▶ _Stated goal_
Rewrite the records below as a numbered list, one line per item, leaving out the blank lines.

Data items
━━━━
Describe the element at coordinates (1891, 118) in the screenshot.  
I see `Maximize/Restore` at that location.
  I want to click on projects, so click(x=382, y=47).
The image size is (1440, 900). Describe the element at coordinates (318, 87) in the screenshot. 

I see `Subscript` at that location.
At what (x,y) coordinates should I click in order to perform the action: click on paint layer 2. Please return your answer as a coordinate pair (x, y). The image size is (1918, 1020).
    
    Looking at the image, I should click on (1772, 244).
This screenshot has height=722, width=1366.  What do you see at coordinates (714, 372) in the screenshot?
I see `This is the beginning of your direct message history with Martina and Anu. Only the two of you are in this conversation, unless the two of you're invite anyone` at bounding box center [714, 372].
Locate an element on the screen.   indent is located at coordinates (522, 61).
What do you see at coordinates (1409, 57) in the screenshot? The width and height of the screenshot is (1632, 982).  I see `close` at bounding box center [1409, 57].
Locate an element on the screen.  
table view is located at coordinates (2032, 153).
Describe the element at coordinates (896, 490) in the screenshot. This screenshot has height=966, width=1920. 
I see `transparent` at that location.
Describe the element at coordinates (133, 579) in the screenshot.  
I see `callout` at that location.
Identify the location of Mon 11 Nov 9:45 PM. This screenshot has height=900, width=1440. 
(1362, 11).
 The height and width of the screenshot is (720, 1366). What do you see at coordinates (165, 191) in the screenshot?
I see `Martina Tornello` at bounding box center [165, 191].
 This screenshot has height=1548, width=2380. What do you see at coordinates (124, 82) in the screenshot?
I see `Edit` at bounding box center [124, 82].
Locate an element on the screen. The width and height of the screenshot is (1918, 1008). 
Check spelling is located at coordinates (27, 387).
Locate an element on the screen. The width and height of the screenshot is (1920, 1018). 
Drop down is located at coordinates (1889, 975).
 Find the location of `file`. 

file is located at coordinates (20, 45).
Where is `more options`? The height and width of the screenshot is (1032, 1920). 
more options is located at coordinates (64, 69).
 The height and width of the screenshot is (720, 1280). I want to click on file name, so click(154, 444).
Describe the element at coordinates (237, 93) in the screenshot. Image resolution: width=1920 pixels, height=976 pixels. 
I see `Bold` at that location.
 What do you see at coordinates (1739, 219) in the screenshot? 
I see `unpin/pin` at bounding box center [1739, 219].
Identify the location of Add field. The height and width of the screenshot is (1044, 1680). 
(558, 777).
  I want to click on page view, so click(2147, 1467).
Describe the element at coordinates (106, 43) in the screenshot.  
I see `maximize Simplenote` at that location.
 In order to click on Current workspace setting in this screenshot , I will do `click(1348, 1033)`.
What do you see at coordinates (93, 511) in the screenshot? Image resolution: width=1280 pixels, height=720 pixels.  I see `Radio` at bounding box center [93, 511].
━━━━
▶ _Result for this task_
1. Describe the element at coordinates (1891, 118) in the screenshot.  
2. I see `Maximize/Restore` at that location.
3.   I want to click on projects, so click(x=382, y=47).
4. The image size is (1440, 900). Describe the element at coordinates (318, 87) in the screenshot. 
5. I see `Subscript` at that location.
6. At what (x,y) coordinates should I click in order to perform the action: click on paint layer 2. Please return your answer as a coordinate pair (x, y). The image size is (1918, 1020).
7.     Looking at the image, I should click on (1772, 244).
8. This screenshot has height=722, width=1366.  What do you see at coordinates (714, 372) in the screenshot?
9. I see `This is the beginning of your direct message history with Martina and Anu. Only the two of you are in this conversation, unless the two of you're invite anyone` at bounding box center [714, 372].
10. Locate an element on the screen.   indent is located at coordinates (522, 61).
11. What do you see at coordinates (1409, 57) in the screenshot? The width and height of the screenshot is (1632, 982).  I see `close` at bounding box center [1409, 57].
12. Locate an element on the screen.  
13. table view is located at coordinates (2032, 153).
14. Describe the element at coordinates (896, 490) in the screenshot. This screenshot has height=966, width=1920. 
15. I see `transparent` at that location.
16. Describe the element at coordinates (133, 579) in the screenshot.  
17. I see `callout` at that location.
18. Identify the location of Mon 11 Nov 9:45 PM. This screenshot has height=900, width=1440. 
19. (1362, 11).
20.  The height and width of the screenshot is (720, 1366). What do you see at coordinates (165, 191) in the screenshot?
21. I see `Martina Tornello` at bounding box center [165, 191].
22.  This screenshot has height=1548, width=2380. What do you see at coordinates (124, 82) in the screenshot?
23. I see `Edit` at bounding box center [124, 82].
24. Locate an element on the screen. The width and height of the screenshot is (1918, 1008). 
25. Check spelling is located at coordinates (27, 387).
26. Locate an element on the screen. The width and height of the screenshot is (1920, 1018). 
27. Drop down is located at coordinates (1889, 975).
28.  Find the location of `file`. 
29. file is located at coordinates (20, 45).
30. Where is `more options`? The height and width of the screenshot is (1032, 1920). 
31. more options is located at coordinates (64, 69).
32.  The height and width of the screenshot is (720, 1280). I want to click on file name, so click(154, 444).
33. Describe the element at coordinates (237, 93) in the screenshot. Image resolution: width=1920 pixels, height=976 pixels. 
34. I see `Bold` at that location.
35.  What do you see at coordinates (1739, 219) in the screenshot? 
36. I see `unpin/pin` at bounding box center [1739, 219].
37. Identify the location of Add field. The height and width of the screenshot is (1044, 1680). 
38. (558, 777).
39.   I want to click on page view, so click(2147, 1467).
40. Describe the element at coordinates (106, 43) in the screenshot.  
41. I see `maximize Simplenote` at that location.
42.  In order to click on Current workspace setting in this screenshot , I will do `click(1348, 1033)`.
43. What do you see at coordinates (93, 511) in the screenshot? Image resolution: width=1280 pixels, height=720 pixels.  I see `Radio` at bounding box center [93, 511].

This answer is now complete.